Appeal from an order of the Supreme Court (Work, J.), entered April 22, 2011 in Ulster County, which granted defendant’s motion for summary judgment dismissing the complaint.
The parties were involved in an automobile accident, following which plaintiff commenced this action to recover for injuries she purportedly sustained therein. After joinder of issue, defendant moved for summary judgment on the ground that plaintiff had not sustained a serious injury as defined by Insurance Law § 5102 (d). Supreme Court agreed and granted defendant’s motion, prompting this appeal.
We now affirm. Flaintiff contends that defendant failed to show in the first instance, as required, that she did not suffer a serious injury as a result of the accident. In that regard, defendant relied upon a sworn report from orthopedic surgeon Robert Hendler, who reviewed plaintiffs medical records and found no objective evidence of pathology stemming from the accident. Indeed, plaintiff had significant neck and back pain due to injuries predating the accident, was found to have only nonspecific and mild pain after it, and was quickly cleared to return to work. Hendler’s own examination of plaintiff was “completely normal,” and he opined that plaintiff suffered no *1402more than a neck or lower back sprain, or temporary aggravation of a prior condition that had fully resolved. Defendant thus met her initial burden as to all claimed categories of serious injury, thereby shifting the burden to plaintiff to raise a material question of fact (see Flisch v Walters, 42 AD3d 682, 683-684 [2007]; Snow v Harrington, 40 AD3d 1237, 1238 [2007]; Tuna v Babendererde, 32 AD3d 574, 575-576 [2006]).

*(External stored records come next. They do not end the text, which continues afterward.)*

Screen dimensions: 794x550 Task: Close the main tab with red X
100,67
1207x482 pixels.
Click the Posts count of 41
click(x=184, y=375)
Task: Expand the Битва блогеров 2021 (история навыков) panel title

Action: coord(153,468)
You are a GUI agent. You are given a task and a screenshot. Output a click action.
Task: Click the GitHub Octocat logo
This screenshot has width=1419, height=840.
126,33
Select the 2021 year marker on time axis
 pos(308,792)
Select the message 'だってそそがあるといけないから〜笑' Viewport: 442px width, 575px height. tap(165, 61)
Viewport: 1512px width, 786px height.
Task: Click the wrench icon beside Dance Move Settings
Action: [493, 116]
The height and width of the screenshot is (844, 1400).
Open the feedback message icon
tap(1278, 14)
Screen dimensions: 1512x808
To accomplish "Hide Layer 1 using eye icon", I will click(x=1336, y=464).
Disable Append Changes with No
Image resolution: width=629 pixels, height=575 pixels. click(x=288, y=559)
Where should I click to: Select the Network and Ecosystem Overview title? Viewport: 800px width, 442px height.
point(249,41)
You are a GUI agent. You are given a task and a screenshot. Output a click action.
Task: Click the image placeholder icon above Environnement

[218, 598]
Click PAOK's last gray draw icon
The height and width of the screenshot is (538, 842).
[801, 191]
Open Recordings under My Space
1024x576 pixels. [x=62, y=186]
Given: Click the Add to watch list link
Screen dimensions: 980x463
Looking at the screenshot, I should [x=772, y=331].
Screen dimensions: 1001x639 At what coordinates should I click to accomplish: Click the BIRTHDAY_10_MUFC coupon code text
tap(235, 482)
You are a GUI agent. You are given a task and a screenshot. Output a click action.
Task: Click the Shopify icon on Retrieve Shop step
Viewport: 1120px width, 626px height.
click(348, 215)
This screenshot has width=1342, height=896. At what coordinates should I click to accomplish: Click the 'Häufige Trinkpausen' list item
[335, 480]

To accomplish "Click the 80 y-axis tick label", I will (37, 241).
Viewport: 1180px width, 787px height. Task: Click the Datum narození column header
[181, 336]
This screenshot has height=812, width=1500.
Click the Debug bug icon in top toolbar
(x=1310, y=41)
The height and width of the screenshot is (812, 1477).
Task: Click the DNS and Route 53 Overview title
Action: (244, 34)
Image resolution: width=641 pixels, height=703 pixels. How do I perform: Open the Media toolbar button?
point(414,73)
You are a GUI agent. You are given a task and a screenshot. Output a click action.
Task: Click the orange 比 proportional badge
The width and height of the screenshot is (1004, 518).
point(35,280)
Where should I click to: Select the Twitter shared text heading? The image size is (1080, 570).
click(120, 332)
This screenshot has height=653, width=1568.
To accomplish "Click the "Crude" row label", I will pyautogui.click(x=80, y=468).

We reject plaintiffs assertion that she demonstrated the existence of questions of fact with respect to the permanent consequential limitation and significant limitation of use categories of serious injury. Plaintiff relies upon the affidavits of physicians Ravi Ramaswami and David Gamberg as constituting the requisite “objective, quantitative evidence with respect to diminished range of motion or a qualitative assessment comparing [her] present limitations to the normal function, purpose and use of the affected body organ, member, function or system” (John v Engel, 2 AD3d 1027, 1029 [2003]; accord Clark v Basco, 83 AD3d 1136, 1138 [2011]; see Perl v Meher, 18 NY3d 208, 217 [2011]). Ramaswami, plaintiffs family physician, noted that MRIs of her spine revealed disc bulges and possible herniations, and opined that those conditions arose out of the automobile accident and left plaintiff permanently and significantly disabled. He did not, however, provide any explanation or objective medical basis for his belief that plaintiffs limitations were unrelated to her several prior complaints for which she had received extensive treatment (see Anderson v Capital Dist. Transp. Auth., 74 AD3d 1616, 1617 [2010], lv denied 15 NY3d 709 [2010]; Wolff v Schweitzer, 56 AD3d 859, 862 [2008]; cf. Perl v Meher, 18 NY3d at 219). Gamberg, a spine pain management specialist, found that plaintiff sustained injuries in the accident and also quantified how they significantly limited her range of motion. His affidavit is nonetheless inadequate, however, in that he wholly failed to address plaintiffs prior back condition and injuries; nor did he sufficiently describe the objective tests used to determine her limitations (see Franchini v Palmieri, 1 NY3d 536, 537 [2003]; Houston v Hofmann, 75 AD3d 1046, 1048-1049 [2010]; Sferra v McGregor, 69 AD3d 1200, 1202 [2010]). Accordingly, inasmuch as this evidence did not raise a material question of fact on the issue of whether plaintiff sustained a serious injury, Supreme Court properly granted defendant’s motion.
Spain, Stein, Garry and Egan Jr., JJ., concur. Ordered that the order is affirmed, with costs.